**** Data for analysis
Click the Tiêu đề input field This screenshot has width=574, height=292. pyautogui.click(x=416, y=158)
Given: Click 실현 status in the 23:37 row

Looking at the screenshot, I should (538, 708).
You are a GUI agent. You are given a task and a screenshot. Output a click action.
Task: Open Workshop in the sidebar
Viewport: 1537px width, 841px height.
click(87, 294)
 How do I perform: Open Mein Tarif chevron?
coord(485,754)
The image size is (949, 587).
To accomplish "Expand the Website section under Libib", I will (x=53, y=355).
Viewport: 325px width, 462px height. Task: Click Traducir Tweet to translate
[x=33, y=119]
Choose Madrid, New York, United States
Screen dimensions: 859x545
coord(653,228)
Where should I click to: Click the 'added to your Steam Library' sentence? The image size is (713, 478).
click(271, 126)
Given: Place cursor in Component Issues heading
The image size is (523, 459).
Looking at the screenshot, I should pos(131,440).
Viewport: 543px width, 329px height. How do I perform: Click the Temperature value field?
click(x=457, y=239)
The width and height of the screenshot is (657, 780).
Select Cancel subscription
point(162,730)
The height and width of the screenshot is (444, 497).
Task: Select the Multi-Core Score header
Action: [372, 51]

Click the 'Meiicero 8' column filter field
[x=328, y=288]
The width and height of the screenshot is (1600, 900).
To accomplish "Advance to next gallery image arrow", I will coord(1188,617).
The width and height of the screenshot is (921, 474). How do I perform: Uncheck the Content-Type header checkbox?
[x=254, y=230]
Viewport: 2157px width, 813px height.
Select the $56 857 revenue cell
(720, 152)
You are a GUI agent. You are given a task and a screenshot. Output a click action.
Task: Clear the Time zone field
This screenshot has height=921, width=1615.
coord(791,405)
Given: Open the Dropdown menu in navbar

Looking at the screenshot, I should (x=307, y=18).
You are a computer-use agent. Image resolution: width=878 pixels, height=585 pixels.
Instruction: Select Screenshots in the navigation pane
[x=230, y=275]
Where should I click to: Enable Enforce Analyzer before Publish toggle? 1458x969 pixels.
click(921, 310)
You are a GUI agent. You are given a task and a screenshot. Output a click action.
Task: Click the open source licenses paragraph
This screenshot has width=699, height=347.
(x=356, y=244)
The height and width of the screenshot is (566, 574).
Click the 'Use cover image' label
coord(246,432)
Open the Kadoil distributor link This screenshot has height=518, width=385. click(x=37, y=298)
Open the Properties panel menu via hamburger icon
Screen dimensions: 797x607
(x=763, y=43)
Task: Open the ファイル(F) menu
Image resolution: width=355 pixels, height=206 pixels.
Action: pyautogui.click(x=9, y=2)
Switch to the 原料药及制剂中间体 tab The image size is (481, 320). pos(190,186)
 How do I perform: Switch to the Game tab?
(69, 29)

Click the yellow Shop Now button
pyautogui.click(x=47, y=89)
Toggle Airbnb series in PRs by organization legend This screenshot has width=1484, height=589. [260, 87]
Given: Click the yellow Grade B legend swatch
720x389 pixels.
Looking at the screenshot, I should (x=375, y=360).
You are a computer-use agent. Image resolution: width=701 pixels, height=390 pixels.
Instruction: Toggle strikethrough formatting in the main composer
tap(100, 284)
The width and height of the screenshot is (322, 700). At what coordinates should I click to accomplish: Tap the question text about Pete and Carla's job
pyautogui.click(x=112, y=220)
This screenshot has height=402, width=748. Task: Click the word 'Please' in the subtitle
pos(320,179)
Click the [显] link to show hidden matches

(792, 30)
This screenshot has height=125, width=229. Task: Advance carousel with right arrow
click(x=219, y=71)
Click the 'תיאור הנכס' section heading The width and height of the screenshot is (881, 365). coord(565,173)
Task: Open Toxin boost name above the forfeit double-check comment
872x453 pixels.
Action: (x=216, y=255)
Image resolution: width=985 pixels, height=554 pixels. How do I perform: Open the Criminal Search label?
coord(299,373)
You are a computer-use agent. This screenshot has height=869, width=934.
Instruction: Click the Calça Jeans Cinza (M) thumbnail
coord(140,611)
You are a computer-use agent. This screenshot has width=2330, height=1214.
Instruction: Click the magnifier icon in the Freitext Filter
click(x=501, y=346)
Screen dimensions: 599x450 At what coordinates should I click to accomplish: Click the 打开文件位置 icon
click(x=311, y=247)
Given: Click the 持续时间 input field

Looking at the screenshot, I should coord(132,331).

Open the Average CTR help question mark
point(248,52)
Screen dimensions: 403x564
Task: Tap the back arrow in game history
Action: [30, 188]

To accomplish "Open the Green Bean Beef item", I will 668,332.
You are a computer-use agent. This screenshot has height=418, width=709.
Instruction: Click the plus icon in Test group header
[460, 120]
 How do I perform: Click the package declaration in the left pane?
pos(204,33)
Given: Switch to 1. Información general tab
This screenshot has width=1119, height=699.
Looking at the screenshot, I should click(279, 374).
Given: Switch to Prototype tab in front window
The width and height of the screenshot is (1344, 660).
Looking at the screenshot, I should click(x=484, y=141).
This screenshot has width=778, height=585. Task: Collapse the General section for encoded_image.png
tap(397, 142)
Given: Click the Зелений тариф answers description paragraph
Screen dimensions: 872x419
********
The exact lines of the material above starting at the one that contains "How do I perform: Open Mein Tarif chevron?" and ending at the one that contains "The width and height of the screenshot is (1600, 900)." are what to retype; leave out everything else.

 How do I perform: Open Mein Tarif chevron?
coord(485,754)
The image size is (949, 587).
To accomplish "Expand the Website section under Libib", I will (x=53, y=355).
Viewport: 325px width, 462px height. Task: Click Traducir Tweet to translate
[x=33, y=119]
Choose Madrid, New York, United States
Screen dimensions: 859x545
coord(653,228)
Where should I click to: Click the 'added to your Steam Library' sentence? The image size is (713, 478).
click(271, 126)
Given: Place cursor in Component Issues heading
The image size is (523, 459).
Looking at the screenshot, I should pos(131,440).
Viewport: 543px width, 329px height. How do I perform: Click the Temperature value field?
click(x=457, y=239)
The width and height of the screenshot is (657, 780).
Select Cancel subscription
point(162,730)
The height and width of the screenshot is (444, 497).
Task: Select the Multi-Core Score header
Action: [372, 51]

Click the 'Meiicero 8' column filter field
[x=328, y=288]
The width and height of the screenshot is (1600, 900).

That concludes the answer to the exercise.